* Task to complete *
A single number is the required answer: the count of lines in the listing below that hold the string "computer".

====== Study material

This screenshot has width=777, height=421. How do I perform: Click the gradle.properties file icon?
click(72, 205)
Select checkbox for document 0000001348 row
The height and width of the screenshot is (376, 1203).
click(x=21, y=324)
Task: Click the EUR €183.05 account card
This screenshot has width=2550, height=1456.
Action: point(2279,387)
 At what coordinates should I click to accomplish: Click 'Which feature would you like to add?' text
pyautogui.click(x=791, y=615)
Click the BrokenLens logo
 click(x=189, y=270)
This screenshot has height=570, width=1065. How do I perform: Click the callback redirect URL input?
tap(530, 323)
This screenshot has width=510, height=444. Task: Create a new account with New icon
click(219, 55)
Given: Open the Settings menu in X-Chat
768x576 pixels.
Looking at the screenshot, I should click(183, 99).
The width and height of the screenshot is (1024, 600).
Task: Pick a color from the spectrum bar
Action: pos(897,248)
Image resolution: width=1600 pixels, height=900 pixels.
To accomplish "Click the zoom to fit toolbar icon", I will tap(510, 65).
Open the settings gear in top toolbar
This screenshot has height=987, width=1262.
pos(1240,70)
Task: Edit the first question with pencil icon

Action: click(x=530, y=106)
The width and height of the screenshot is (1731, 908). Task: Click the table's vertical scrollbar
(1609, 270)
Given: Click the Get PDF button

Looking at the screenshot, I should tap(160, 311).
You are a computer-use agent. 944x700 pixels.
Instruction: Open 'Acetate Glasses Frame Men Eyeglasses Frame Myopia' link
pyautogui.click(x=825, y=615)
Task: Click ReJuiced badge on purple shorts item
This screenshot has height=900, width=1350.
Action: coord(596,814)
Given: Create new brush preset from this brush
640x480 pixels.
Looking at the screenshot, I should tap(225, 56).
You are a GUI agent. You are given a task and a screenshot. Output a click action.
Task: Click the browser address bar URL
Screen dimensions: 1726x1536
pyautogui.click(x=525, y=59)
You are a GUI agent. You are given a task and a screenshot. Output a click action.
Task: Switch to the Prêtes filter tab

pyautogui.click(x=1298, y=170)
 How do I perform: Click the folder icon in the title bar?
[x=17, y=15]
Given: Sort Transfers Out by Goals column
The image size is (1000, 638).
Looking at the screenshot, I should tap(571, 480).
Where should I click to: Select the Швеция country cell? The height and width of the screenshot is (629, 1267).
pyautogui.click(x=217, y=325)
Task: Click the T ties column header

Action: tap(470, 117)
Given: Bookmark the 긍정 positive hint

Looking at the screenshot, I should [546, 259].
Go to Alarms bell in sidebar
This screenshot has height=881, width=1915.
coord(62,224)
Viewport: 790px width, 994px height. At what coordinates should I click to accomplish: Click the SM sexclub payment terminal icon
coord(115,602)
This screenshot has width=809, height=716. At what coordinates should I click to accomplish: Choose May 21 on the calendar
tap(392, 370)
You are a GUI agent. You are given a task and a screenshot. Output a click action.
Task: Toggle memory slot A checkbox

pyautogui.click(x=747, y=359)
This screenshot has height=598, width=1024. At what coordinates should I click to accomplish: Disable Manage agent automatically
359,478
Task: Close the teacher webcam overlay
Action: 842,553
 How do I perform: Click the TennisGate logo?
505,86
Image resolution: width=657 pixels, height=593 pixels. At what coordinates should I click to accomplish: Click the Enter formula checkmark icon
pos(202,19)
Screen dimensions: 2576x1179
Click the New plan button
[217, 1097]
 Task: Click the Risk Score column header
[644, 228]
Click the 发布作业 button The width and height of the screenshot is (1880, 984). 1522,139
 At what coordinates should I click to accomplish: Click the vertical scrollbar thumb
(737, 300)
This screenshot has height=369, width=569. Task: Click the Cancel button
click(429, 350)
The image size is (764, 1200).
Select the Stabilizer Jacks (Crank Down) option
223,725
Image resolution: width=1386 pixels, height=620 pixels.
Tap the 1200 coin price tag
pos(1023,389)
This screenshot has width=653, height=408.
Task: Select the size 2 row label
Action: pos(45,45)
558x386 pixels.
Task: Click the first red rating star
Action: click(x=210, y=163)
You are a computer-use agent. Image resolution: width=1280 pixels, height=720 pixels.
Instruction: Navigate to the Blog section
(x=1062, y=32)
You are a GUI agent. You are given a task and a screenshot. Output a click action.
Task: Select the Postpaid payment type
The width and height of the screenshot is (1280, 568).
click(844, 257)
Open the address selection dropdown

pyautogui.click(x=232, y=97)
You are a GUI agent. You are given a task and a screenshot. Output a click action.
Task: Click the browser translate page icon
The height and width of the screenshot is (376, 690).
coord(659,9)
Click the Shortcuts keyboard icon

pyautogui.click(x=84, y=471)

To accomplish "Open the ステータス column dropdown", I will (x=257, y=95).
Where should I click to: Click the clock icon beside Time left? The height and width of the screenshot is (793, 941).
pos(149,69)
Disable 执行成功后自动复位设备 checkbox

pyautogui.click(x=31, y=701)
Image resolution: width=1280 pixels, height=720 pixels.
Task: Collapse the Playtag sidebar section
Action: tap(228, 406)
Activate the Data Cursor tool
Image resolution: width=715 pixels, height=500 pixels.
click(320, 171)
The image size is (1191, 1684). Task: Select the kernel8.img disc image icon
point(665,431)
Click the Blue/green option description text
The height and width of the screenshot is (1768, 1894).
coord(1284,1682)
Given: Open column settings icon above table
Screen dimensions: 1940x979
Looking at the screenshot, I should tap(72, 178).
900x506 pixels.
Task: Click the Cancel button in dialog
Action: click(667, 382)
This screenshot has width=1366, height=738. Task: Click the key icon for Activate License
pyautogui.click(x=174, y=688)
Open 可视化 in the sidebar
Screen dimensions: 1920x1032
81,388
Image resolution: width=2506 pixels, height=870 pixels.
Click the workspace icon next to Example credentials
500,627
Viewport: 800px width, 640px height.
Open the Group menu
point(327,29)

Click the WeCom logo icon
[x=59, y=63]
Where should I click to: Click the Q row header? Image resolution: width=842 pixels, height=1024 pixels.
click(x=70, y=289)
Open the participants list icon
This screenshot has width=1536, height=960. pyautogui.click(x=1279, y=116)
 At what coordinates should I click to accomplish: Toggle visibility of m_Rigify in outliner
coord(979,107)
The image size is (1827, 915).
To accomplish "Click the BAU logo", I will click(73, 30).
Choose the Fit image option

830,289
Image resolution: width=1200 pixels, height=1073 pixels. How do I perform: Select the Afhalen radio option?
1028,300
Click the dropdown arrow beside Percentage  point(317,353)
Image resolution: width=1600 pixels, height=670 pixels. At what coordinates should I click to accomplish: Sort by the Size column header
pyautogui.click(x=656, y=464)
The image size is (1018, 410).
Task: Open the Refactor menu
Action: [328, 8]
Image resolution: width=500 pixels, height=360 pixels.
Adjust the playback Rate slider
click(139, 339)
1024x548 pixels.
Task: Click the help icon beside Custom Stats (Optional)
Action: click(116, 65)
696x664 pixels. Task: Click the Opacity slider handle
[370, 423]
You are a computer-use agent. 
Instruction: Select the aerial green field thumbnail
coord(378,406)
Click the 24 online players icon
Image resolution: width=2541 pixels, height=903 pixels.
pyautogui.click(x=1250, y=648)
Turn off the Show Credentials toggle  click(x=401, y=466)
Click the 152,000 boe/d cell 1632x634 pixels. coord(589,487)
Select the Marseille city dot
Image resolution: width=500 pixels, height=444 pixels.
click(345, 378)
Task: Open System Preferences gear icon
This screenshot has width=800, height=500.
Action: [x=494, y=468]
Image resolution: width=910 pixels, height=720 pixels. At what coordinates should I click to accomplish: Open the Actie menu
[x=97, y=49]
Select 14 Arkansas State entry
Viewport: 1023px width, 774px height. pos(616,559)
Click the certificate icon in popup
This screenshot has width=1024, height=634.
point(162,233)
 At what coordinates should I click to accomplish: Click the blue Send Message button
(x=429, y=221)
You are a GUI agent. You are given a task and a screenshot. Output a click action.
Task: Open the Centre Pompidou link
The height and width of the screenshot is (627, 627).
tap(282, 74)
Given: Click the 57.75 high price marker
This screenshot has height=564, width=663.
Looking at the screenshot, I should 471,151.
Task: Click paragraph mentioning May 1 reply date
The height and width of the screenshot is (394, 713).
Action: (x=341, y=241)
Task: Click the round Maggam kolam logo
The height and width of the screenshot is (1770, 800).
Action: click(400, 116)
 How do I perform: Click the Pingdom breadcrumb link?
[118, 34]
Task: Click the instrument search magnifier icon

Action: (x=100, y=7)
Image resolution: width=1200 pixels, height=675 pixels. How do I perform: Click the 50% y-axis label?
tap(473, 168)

============

* Written reply *
3